Chalon-sur-Saône
Histoire de Chalon-sur-Saône
Chalon-sur-Saône, sous-préfecture de Saône-et-Loire, est mentionnée pour la première fois sous le nom de Cavillonum dans La Guerre des Gaules de Jules César. La ville était alors le principal centre commercial et artisanal des Éduens — l’un des peuples gaulois les plus puissants — et leur port fluvial sur la Saône. Nœud stratégique sur la via Agrippa reliant Lyon à Autun, Langres et Boulogne-sur-Mer, elle était également sur les routes vers Besançon et Mayence. Les Romains y construisirent entrepôts et port fluvial; un évêché fut établi au Ve siècle.
Au Moyen Âge, Chalon fut capitale d’un comté attesté dès le VIIIe siècle, dont le premier comte Adalard fut nommé par Pépin le Bref. Elle fut ensuite sous l’autorité des ducs de Bourgogne avant d’être rattachée à la couronne de France en 1477. Nicéphore Niépce, inventeur de la photographie, naquit à Chalon en 1765 et y mourut en 1833; un musée lui est consacré dans la ville.
Toponymie de Chalon-sur-Saône
Les formes Cavillonum et Cabillonum, attestées chez César et dans les sources romaines du Ier siècle avant notre ère, présentent un radical celtique Cav-/Cab- pouvant signifier « hauteur » ou être lié au gaulois caballos (cheval). Le qualificatif « sur-Saône » distingue la ville de Châlons-en-Champagne.
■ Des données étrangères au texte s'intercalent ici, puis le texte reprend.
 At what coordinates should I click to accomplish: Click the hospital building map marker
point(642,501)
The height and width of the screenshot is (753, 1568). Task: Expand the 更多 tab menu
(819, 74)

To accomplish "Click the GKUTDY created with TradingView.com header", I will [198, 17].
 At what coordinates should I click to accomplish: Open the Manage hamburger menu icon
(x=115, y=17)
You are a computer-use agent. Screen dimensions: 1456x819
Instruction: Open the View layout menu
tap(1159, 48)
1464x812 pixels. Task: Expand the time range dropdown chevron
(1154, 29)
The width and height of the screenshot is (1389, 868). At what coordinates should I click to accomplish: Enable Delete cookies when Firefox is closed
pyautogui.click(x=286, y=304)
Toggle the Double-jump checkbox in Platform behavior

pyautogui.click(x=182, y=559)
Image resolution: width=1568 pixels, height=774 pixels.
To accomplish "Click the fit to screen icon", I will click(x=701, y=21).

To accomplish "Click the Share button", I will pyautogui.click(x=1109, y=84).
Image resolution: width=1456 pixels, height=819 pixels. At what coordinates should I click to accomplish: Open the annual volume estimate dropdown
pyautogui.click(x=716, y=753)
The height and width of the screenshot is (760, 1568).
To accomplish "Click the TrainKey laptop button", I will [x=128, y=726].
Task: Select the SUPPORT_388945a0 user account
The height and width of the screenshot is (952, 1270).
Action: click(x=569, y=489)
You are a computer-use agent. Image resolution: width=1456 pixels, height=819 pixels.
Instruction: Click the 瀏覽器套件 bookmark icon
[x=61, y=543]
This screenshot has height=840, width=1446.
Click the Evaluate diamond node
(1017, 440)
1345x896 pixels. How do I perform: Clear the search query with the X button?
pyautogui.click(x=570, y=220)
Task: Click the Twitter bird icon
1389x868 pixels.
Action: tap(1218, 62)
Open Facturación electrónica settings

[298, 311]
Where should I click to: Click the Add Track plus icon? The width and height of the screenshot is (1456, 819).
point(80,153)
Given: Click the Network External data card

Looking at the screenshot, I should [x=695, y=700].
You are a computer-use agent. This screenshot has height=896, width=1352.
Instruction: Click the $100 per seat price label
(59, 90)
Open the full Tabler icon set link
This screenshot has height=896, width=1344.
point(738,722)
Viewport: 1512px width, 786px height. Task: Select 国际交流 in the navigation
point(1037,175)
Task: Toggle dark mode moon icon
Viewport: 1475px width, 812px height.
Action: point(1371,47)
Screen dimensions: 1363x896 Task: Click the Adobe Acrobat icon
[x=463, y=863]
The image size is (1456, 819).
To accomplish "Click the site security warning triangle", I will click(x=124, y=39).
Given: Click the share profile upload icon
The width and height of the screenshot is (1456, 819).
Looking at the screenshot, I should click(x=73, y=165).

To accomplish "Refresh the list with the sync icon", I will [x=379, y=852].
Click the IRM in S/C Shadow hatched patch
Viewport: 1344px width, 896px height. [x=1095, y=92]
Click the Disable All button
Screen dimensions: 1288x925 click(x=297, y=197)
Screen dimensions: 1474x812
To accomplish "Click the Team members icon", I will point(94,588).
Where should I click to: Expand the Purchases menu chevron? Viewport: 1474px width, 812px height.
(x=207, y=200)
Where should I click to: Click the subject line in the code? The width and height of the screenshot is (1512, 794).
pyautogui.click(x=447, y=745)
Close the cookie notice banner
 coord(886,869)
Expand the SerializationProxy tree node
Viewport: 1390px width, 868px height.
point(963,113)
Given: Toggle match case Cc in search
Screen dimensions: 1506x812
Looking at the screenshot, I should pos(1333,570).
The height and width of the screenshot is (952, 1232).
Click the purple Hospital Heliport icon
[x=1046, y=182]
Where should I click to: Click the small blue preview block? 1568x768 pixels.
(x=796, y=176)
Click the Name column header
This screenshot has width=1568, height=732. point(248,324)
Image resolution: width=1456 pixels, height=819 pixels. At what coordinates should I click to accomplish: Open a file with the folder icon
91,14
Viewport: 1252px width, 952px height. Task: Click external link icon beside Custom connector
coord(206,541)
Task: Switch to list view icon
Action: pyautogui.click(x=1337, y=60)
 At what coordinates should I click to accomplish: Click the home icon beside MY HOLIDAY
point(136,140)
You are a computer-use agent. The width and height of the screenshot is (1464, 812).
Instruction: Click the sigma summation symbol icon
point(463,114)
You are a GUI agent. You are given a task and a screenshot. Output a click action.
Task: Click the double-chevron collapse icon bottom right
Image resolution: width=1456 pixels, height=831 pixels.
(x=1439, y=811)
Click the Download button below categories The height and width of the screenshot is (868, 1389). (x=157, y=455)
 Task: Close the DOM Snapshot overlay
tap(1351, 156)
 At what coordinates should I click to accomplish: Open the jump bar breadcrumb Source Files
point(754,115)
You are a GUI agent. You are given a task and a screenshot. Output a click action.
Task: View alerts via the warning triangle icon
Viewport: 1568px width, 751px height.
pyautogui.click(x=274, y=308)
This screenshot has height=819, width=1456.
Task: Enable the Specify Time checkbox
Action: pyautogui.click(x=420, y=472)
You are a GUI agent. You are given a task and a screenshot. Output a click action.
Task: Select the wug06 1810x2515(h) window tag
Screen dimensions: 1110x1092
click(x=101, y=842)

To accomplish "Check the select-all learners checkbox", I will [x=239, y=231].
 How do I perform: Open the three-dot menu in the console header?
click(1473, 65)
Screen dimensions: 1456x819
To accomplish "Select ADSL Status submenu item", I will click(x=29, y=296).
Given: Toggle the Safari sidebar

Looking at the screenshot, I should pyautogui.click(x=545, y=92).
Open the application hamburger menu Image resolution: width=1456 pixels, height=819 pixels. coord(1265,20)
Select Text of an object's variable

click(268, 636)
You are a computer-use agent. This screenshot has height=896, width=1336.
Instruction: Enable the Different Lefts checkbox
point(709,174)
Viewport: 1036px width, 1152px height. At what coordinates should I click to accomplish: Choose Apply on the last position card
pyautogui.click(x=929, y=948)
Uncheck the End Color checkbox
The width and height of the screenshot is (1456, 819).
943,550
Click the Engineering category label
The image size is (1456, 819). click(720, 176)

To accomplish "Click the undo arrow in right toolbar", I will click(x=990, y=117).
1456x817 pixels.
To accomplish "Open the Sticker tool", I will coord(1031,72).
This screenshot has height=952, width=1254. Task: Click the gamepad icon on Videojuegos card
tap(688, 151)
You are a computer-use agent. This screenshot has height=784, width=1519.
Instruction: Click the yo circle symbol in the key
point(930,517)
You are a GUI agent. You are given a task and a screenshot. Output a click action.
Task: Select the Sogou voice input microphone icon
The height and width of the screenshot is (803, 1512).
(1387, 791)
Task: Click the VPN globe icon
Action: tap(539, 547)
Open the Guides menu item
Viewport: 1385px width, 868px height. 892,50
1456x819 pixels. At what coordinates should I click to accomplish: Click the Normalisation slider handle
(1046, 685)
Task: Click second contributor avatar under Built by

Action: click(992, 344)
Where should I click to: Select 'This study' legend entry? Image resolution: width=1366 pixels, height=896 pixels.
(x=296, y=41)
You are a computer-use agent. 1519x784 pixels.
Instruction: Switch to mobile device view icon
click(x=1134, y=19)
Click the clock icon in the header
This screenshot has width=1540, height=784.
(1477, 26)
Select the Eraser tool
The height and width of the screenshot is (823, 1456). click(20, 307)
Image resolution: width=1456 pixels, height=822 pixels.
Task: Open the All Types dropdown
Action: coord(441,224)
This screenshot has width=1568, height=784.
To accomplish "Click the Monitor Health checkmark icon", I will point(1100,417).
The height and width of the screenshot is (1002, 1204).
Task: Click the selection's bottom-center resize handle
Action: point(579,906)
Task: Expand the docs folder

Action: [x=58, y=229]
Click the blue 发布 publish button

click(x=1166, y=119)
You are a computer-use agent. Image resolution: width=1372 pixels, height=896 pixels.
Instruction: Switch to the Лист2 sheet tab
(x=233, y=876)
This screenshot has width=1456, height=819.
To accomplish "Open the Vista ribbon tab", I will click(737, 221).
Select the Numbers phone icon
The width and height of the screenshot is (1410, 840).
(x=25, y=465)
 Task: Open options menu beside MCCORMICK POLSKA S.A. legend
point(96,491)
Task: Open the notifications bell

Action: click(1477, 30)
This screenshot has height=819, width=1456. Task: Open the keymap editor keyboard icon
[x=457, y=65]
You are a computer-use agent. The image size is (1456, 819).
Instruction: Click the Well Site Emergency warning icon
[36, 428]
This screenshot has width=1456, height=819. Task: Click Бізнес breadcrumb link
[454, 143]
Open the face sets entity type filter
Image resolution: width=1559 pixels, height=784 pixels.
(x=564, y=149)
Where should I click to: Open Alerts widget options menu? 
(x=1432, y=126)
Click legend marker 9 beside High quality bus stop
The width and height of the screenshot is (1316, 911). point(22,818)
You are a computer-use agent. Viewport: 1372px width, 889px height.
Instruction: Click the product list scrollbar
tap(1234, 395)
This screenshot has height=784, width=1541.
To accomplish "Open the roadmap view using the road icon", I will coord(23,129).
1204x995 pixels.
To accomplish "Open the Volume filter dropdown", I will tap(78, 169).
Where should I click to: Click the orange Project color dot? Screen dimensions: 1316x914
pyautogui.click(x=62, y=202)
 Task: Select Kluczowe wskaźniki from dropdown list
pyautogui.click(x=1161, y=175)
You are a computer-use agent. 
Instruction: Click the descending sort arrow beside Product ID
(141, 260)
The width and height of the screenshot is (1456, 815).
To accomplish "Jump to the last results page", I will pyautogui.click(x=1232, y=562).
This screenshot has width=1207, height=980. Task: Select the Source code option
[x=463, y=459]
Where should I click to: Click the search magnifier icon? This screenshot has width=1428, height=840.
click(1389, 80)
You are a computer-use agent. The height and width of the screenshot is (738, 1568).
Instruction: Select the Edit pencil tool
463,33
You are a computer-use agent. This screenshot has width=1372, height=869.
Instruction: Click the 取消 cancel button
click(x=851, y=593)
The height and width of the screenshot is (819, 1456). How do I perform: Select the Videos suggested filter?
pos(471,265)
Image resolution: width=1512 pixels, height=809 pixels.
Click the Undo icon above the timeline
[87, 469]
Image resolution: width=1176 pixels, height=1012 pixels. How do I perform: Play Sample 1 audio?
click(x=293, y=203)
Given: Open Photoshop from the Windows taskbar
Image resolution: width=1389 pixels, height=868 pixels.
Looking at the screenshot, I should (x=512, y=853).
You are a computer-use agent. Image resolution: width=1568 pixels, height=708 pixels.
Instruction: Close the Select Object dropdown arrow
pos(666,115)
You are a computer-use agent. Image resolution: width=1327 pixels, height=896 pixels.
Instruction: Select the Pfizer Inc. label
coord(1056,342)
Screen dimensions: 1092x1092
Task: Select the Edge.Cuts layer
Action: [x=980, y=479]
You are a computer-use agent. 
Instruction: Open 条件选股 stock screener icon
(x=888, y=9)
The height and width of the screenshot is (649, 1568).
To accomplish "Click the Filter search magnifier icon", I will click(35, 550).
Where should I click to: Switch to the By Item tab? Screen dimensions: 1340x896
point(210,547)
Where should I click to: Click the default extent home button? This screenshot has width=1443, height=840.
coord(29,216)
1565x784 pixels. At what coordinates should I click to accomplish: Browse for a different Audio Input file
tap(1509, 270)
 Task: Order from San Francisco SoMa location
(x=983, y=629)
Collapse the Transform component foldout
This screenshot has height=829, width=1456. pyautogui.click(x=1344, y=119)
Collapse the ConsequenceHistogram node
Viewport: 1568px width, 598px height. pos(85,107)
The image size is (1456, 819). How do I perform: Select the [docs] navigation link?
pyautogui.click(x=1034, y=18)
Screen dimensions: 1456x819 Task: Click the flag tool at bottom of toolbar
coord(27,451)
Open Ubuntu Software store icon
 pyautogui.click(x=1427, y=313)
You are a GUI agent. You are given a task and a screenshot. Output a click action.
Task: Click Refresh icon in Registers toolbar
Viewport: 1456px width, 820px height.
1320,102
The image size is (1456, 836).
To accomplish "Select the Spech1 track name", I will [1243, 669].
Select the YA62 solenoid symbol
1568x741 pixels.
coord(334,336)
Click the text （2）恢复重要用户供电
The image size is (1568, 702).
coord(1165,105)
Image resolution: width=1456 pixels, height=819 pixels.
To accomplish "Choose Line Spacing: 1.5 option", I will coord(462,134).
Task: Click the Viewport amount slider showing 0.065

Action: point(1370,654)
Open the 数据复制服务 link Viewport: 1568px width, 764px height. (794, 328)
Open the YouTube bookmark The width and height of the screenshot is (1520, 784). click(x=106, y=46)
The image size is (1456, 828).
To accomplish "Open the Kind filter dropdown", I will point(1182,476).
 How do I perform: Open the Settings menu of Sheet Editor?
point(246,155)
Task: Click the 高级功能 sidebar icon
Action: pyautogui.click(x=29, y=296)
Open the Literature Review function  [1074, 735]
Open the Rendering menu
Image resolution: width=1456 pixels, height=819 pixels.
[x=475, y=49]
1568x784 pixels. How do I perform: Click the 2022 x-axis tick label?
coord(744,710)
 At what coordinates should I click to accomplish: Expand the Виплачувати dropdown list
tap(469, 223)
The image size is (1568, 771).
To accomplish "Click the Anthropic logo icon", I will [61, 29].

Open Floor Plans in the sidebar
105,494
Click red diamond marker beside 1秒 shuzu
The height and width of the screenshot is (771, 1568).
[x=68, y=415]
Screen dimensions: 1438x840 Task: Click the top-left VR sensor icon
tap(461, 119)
Patrimoine religieux à Chalon-sur-Saône
La cathédrale Saint-Vincent, ancienne cathédrale du diocèse de Chalon supprimé en 1801 et rattaché à celui d’Autun, est le monument religieux majeur de la ville. Sa construction s’étala du XIe au XVIe siècle, juxtaposant des éléments romans et gothiques. L’église Saint-Cosme dessert un autre quartier de la commune.